Verifying Data After Synchronization

When the task status changes to Incremental, the full synchronization is complete. You can log in GaussDB and view the data synchronization result.

  1. Wait until the synchronization task status becomes Incremental.

  2. Click the task name to go to the Basic Information page.
  3. Verify data consistency.

    1. Choose Synchronization Comparison > Object-Level Comparison to view the database and table synchronization results.

    2. Choose Synchronization Comparison > Data-Level Comparison, click Create Comparison Task, and view the synchronization results of the rows in the table.

  4. Connect to test_database_info in GaussDB using DAS.

    For details about how to connect to an instance through DAS, see Adding Login Information.

  5. Run the following statement to query the full synchronization result:

    SELECT * FROM test_info.datatypelist_after;

    After the schema in MySQL is synchronized, it will be used as the schema in GaussDB. Therefore, it is required to add the schema in the query statement for exact query.

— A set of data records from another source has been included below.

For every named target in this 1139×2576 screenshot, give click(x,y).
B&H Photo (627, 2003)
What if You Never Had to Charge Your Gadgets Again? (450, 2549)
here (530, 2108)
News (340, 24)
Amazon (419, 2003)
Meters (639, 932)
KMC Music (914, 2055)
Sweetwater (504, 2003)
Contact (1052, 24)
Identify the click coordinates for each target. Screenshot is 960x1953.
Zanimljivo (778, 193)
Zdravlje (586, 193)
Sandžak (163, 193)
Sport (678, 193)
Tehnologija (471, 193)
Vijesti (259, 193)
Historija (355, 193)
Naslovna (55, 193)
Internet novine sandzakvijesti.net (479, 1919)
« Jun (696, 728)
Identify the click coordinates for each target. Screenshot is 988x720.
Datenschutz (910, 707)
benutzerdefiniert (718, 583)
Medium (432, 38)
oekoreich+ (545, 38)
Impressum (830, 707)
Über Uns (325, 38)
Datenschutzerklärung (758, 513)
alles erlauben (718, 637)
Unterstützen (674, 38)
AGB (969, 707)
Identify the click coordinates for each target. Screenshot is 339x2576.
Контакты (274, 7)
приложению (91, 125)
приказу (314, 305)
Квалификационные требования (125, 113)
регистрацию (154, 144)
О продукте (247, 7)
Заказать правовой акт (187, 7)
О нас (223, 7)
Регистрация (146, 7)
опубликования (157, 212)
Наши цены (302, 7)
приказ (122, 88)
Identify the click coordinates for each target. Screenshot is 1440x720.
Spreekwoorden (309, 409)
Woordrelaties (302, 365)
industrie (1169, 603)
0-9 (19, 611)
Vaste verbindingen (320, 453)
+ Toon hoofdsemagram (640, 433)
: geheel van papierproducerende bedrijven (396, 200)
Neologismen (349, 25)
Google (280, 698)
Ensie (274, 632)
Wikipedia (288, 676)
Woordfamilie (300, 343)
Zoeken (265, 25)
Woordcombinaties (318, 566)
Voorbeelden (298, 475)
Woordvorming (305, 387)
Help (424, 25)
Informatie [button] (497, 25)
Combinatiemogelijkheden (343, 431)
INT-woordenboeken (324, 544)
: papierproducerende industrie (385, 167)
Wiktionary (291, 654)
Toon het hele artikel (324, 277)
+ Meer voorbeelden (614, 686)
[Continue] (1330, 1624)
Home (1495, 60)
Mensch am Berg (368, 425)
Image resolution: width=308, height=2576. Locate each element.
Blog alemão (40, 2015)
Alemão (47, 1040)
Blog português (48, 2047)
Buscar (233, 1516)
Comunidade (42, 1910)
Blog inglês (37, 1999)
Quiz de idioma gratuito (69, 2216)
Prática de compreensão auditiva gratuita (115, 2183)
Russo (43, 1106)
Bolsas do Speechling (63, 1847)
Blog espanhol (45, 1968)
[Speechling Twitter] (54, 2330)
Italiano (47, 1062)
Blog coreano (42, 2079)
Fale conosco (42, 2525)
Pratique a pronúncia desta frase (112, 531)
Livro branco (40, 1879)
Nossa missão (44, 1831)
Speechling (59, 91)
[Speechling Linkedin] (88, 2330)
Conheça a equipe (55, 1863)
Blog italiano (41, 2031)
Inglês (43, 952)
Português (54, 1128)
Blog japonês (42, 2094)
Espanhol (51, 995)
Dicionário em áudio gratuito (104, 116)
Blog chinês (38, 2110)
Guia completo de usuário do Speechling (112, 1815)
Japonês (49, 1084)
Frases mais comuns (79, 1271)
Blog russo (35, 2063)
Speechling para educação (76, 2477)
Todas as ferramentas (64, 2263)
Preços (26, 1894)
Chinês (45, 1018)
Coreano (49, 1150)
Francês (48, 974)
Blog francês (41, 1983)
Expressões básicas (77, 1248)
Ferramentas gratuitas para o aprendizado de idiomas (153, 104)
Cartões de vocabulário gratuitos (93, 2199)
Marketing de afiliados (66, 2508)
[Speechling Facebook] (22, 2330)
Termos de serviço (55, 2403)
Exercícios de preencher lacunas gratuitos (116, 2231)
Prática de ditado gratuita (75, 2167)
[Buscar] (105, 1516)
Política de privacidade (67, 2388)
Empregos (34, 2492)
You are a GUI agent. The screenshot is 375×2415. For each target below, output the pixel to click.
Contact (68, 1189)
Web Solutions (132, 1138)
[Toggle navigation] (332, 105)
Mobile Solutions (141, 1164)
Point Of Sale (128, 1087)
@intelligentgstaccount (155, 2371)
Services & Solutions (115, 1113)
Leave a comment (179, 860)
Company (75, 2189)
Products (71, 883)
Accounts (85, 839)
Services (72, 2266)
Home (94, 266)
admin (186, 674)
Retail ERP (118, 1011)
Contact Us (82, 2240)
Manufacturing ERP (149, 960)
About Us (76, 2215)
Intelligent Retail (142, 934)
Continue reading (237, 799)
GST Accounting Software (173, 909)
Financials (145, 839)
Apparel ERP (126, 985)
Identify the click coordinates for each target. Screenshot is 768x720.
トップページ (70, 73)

    All data types in the table were successfully synchronized and the data is correct.

  6. Verify incremental synchronization.

    In full+incremental synchronization, after the full synchronization is complete, the data that is written to the source database after the task is created can still be synchronized to the destination database until the task is stopped. The following describes how to synchronize incremental data from the source database to the destination database.
    1. Use a database connection tool to connect to the source MySQL database based on its IP address.
    2. Run the following statement to insert a data record into the source database:

      Insert a data record whose ID is 3.

      insert into test_info.test_table values (3,'a','b','111','111','tinyblob','mediumblob','longblob','tinytext','text','mediumtext','longtext','1','3',1,2,3,4,1.123,1.1234,'2024-03-08','2024-03-08 08:00:00','2024-03-08 08:00:00','08:00:00','2024','1010','{"a":"b"}',1.23,1.234);
    3. Run the following statement in the destination database to query the result:
      SELECT * FROM test_info.datatypelist_after;

      The new data in the source database has been synchronized to the destination database in real time.

  7. Stop the synchronization task.

    After data is completely synchronized to the destination database, stop the synchronization task.
    1. Locate the task and click Stop in the Operation column.
    2. In the display box, click Yes.